INPUT MATERIAL:
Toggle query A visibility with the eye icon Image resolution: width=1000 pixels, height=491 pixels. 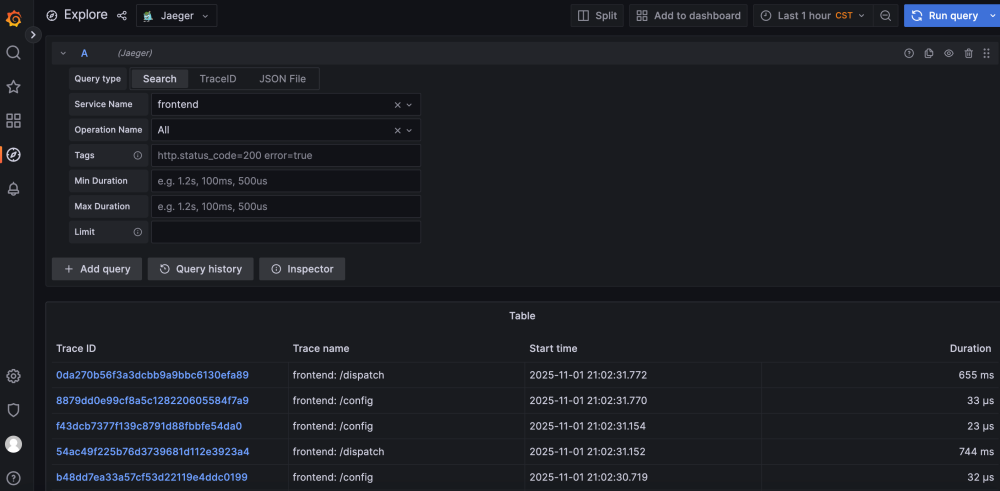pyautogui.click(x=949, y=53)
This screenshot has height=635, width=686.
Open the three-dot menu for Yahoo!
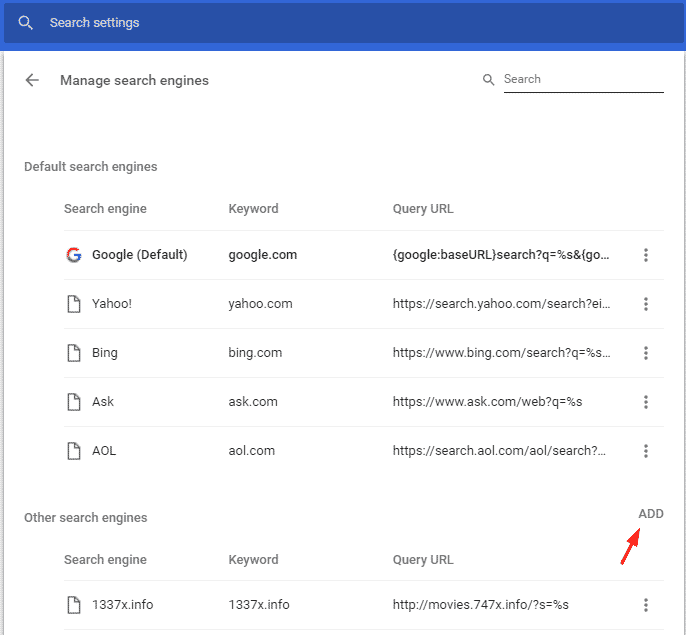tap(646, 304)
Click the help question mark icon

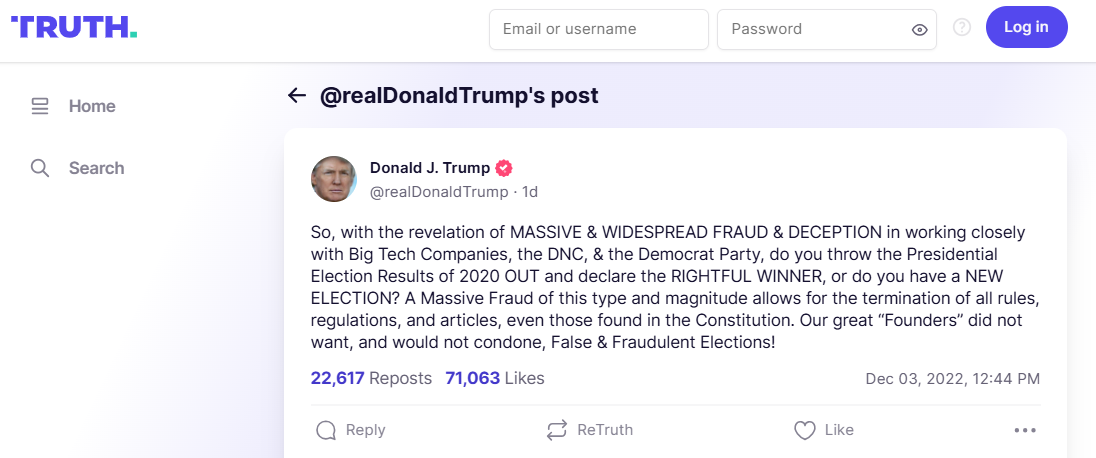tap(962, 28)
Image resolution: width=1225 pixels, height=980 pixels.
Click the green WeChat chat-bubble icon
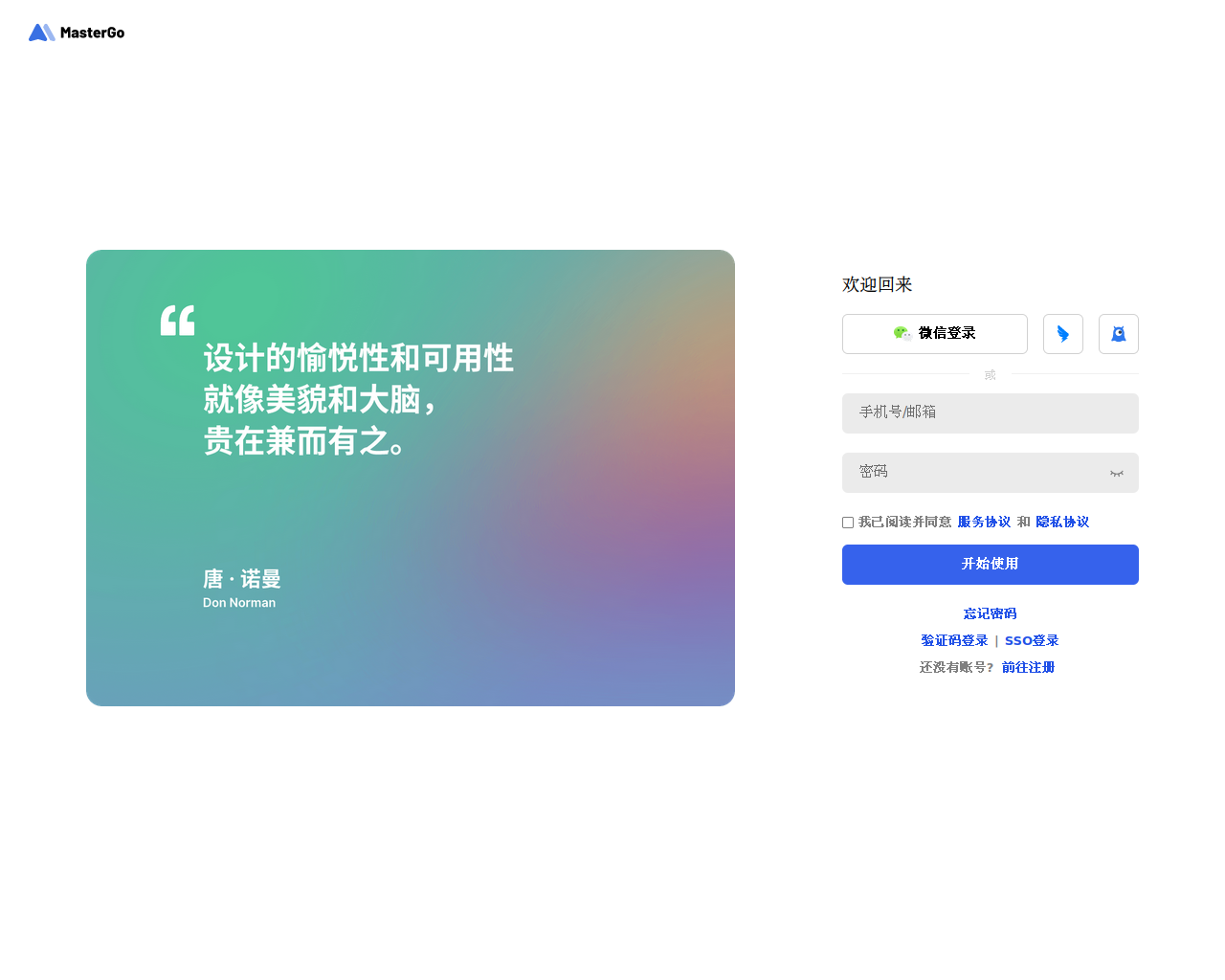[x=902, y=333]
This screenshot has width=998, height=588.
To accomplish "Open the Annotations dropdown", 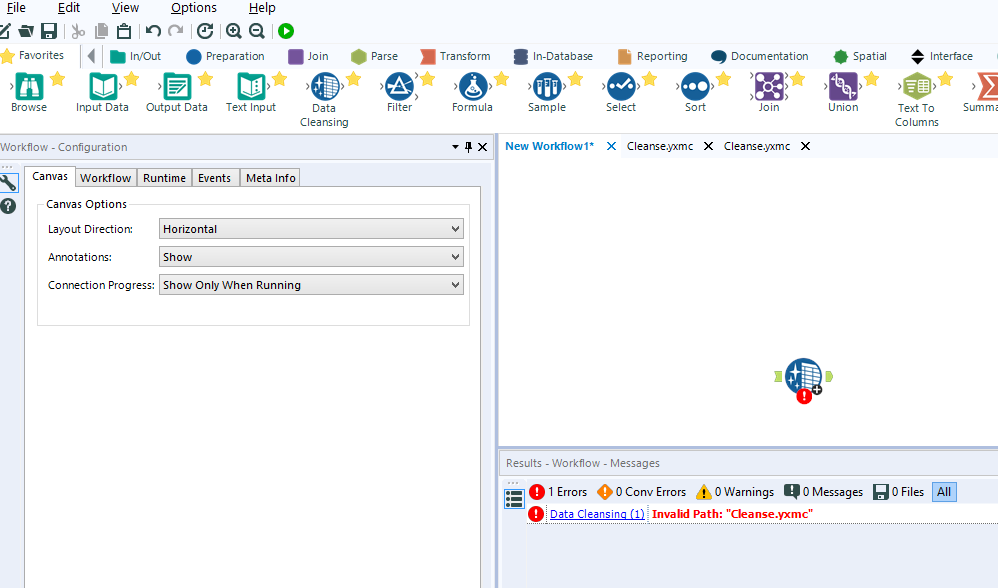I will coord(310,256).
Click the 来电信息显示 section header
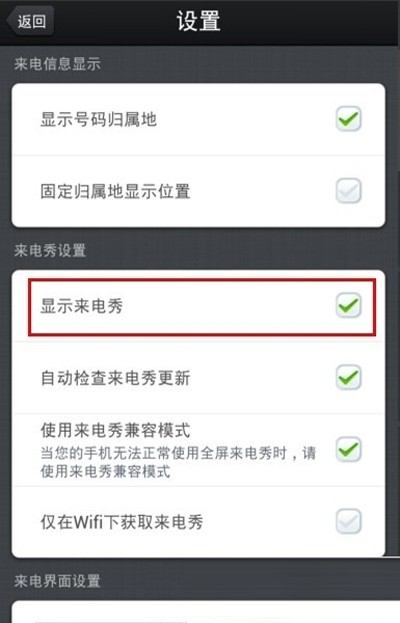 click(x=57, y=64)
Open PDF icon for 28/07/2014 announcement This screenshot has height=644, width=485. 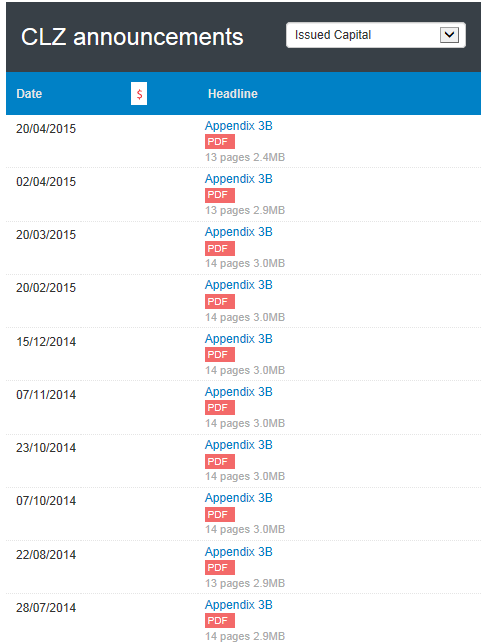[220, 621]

PROBLEM:
Among the entries above, copy exactly the stretch from the line holding "Open the three-dot menu for Yahoo!" through the line holding "This screenshot has width=998, height=588.", leaving out any pictures.

ANSWER:
Open the three-dot menu for Yahoo!
tap(646, 304)
Click the help question mark icon

tap(962, 28)
Image resolution: width=1225 pixels, height=980 pixels.
Click the green WeChat chat-bubble icon
[x=902, y=333]
This screenshot has width=998, height=588.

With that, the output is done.